**Stated task**
Reproduce the following records verbatim, line for line.
* Begin *
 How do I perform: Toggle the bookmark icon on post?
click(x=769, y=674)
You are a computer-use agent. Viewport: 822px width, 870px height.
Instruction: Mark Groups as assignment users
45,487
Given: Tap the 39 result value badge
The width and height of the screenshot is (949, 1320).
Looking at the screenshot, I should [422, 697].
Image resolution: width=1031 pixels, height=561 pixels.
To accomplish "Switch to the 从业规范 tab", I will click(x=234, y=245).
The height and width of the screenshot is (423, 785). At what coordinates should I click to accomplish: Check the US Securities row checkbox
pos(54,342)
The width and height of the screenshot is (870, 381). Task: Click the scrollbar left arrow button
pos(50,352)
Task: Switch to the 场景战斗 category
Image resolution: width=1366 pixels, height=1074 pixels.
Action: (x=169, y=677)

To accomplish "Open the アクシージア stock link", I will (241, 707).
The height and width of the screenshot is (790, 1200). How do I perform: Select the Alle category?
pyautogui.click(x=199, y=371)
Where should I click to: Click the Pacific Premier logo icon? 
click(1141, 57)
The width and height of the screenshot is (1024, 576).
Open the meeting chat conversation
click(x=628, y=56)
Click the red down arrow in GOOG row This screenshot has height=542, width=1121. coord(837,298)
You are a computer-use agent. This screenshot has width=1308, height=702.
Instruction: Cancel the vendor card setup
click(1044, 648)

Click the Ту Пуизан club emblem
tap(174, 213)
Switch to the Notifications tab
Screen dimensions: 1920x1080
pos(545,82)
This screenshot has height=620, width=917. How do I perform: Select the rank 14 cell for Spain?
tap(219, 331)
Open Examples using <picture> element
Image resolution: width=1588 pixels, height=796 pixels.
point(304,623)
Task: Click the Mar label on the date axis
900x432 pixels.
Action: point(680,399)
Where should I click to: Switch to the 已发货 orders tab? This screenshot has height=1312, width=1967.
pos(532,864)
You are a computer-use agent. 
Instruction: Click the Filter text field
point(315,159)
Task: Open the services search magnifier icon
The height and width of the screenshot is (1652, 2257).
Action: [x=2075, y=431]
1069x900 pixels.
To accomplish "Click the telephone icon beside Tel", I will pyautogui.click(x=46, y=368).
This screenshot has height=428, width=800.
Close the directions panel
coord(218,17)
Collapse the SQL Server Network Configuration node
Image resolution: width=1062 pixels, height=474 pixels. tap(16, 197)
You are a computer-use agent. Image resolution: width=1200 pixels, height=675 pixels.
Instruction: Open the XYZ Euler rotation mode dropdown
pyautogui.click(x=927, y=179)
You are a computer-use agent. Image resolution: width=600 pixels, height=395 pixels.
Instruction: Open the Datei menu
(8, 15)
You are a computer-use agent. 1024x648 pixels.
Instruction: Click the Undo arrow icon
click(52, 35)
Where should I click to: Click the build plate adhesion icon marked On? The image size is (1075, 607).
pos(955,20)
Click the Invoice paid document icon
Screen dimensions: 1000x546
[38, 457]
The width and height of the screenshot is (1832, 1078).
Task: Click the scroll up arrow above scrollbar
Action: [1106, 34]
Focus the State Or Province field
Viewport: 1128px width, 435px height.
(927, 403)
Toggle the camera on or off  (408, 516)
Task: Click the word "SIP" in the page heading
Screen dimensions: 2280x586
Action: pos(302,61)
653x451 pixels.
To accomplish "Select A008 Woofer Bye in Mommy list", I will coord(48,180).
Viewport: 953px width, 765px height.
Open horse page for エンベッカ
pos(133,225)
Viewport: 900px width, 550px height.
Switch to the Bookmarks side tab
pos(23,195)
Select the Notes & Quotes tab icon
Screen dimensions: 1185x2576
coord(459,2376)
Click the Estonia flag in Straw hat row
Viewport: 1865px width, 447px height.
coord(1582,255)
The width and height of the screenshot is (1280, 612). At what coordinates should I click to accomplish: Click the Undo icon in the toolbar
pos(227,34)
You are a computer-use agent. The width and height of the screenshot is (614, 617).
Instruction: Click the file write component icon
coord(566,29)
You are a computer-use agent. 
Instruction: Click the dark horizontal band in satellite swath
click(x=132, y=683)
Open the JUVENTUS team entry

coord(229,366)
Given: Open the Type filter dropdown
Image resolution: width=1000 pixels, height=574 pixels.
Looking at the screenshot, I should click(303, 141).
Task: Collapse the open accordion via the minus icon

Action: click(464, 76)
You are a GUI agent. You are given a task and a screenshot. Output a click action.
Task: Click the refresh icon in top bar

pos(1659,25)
* End *
**Response**
 How do I perform: Toggle the bookmark icon on post?
click(x=769, y=674)
You are a computer-use agent. Viewport: 822px width, 870px height.
Instruction: Mark Groups as assignment users
45,487
Given: Tap the 39 result value badge
The width and height of the screenshot is (949, 1320).
Looking at the screenshot, I should [422, 697].
Image resolution: width=1031 pixels, height=561 pixels.
To accomplish "Switch to the 从业规范 tab", I will click(x=234, y=245).
The height and width of the screenshot is (423, 785). At what coordinates should I click to accomplish: Check the US Securities row checkbox
pos(54,342)
The width and height of the screenshot is (870, 381). Task: Click the scrollbar left arrow button
pos(50,352)
Task: Switch to the 场景战斗 category
Image resolution: width=1366 pixels, height=1074 pixels.
Action: (x=169, y=677)

To accomplish "Open the アクシージア stock link", I will (241, 707).
The height and width of the screenshot is (790, 1200). How do I perform: Select the Alle category?
pyautogui.click(x=199, y=371)
Where should I click to: Click the Pacific Premier logo icon? 
click(1141, 57)
The width and height of the screenshot is (1024, 576).
Open the meeting chat conversation
click(x=628, y=56)
Click the red down arrow in GOOG row This screenshot has height=542, width=1121. coord(837,298)
You are a computer-use agent. This screenshot has width=1308, height=702.
Instruction: Cancel the vendor card setup
click(1044, 648)

Click the Ту Пуизан club emblem
tap(174, 213)
Switch to the Notifications tab
Screen dimensions: 1920x1080
pos(545,82)
This screenshot has height=620, width=917. How do I perform: Select the rank 14 cell for Spain?
tap(219, 331)
Open Examples using <picture> element
Image resolution: width=1588 pixels, height=796 pixels.
point(304,623)
Task: Click the Mar label on the date axis
900x432 pixels.
Action: point(680,399)
Where should I click to: Switch to the 已发货 orders tab? This screenshot has height=1312, width=1967.
pos(532,864)
You are a computer-use agent. 
Instruction: Click the Filter text field
point(315,159)
Task: Open the services search magnifier icon
The height and width of the screenshot is (1652, 2257).
Action: [x=2075, y=431]
1069x900 pixels.
To accomplish "Click the telephone icon beside Tel", I will pyautogui.click(x=46, y=368).
This screenshot has height=428, width=800.
Close the directions panel
coord(218,17)
Collapse the SQL Server Network Configuration node
Image resolution: width=1062 pixels, height=474 pixels. tap(16, 197)
You are a computer-use agent. Image resolution: width=1200 pixels, height=675 pixels.
Instruction: Open the XYZ Euler rotation mode dropdown
pyautogui.click(x=927, y=179)
You are a computer-use agent. Image resolution: width=600 pixels, height=395 pixels.
Instruction: Open the Datei menu
(8, 15)
You are a computer-use agent. 1024x648 pixels.
Instruction: Click the Undo arrow icon
click(52, 35)
Where should I click to: Click the build plate adhesion icon marked On? The image size is (1075, 607).
pos(955,20)
Click the Invoice paid document icon
Screen dimensions: 1000x546
[38, 457]
The width and height of the screenshot is (1832, 1078).
Task: Click the scroll up arrow above scrollbar
Action: [1106, 34]
Focus the State Or Province field
Viewport: 1128px width, 435px height.
(927, 403)
Toggle the camera on or off  (408, 516)
Task: Click the word "SIP" in the page heading
Screen dimensions: 2280x586
Action: pos(302,61)
653x451 pixels.
To accomplish "Select A008 Woofer Bye in Mommy list", I will coord(48,180).
Viewport: 953px width, 765px height.
Open horse page for エンベッカ
pos(133,225)
Viewport: 900px width, 550px height.
Switch to the Bookmarks side tab
pos(23,195)
Select the Notes & Quotes tab icon
Screen dimensions: 1185x2576
coord(459,2376)
Click the Estonia flag in Straw hat row
Viewport: 1865px width, 447px height.
coord(1582,255)
The width and height of the screenshot is (1280, 612). At what coordinates should I click to accomplish: Click the Undo icon in the toolbar
pos(227,34)
You are a computer-use agent. The width and height of the screenshot is (614, 617).
Instruction: Click the file write component icon
coord(566,29)
You are a computer-use agent. 
Instruction: Click the dark horizontal band in satellite swath
click(x=132, y=683)
Open the JUVENTUS team entry

coord(229,366)
Given: Open the Type filter dropdown
Image resolution: width=1000 pixels, height=574 pixels.
Looking at the screenshot, I should click(303, 141).
Task: Collapse the open accordion via the minus icon

Action: click(464, 76)
You are a GUI agent. You are given a task and a screenshot. Output a click action.
Task: Click the refresh icon in top bar

pos(1659,25)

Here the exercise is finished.